Brad Hoylman Registers For Quinn Seat, As Living Wage Comes To a Head
We wrote about this prospect in depth a few months ago, and now Brad Hoylman has take a step towards running for term-limited Speaker Christine Quinn’s seat, opening a campaign account to raise money for a run.
Hoylman, who narrowly lost a Lower Manhattan Council race in 2001, is the well-known chairman of Community Board 2. Others expected to run for the seat include Corey Johnson, the chairman of Community Board 4, and Yetta Kurland, a civil rights lawyer and radio host. All the candidates are LGBT identified.
Hoylman’s Council campaign committee popped up the very day that Quinn stormed out of a rally heralding the passage of the living wage bill, after an attendee criticized Mayor Michael Bloomberg – a close Quinn ally who opposes the bill.
And in his Council race, Hoylman faces a similar balancing act as Quinn, as he runs in a liberal West Side district.
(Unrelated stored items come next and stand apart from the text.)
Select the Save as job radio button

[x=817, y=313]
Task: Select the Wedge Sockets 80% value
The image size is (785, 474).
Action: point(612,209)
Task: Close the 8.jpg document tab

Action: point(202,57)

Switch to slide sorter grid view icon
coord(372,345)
The personal politics he espouses are liberal. Yet he has long served as the executive vice-president and general counsel of the Partnership for New York City, a pro-business group with close ties to Quinn and Bloomberg.
The situation has grown even more complex for Hoylman after Quinn decided to drop a contentious provision from the living wage bill three weeks ago. That led the the pro-business group, which had initially supported a compromise version of the bill, to drop its support.
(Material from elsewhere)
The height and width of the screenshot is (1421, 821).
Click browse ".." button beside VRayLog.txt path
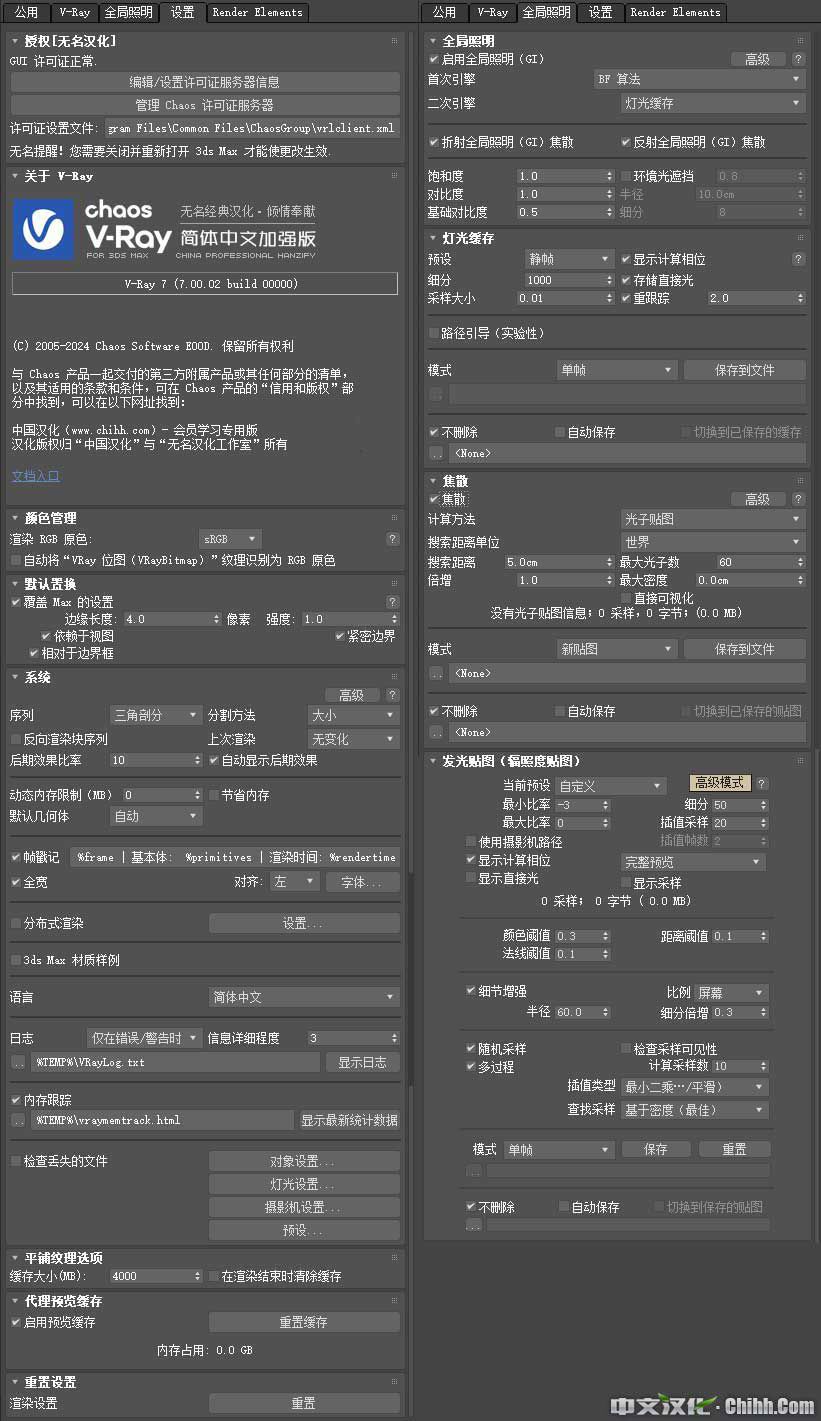click(x=18, y=1062)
Issues such as living wage could well be a litmus test in the Hoylman’s Council race, and the Partnership is now to the right of Quinn on that issue. So I emailed Hoylman about that development, and in an initial email, Hoylman wrote that he was “glad Speaker Quinn reached an agreement.” When asked specifically about his organization pulling support, though, Hoylman did not return a request for comment.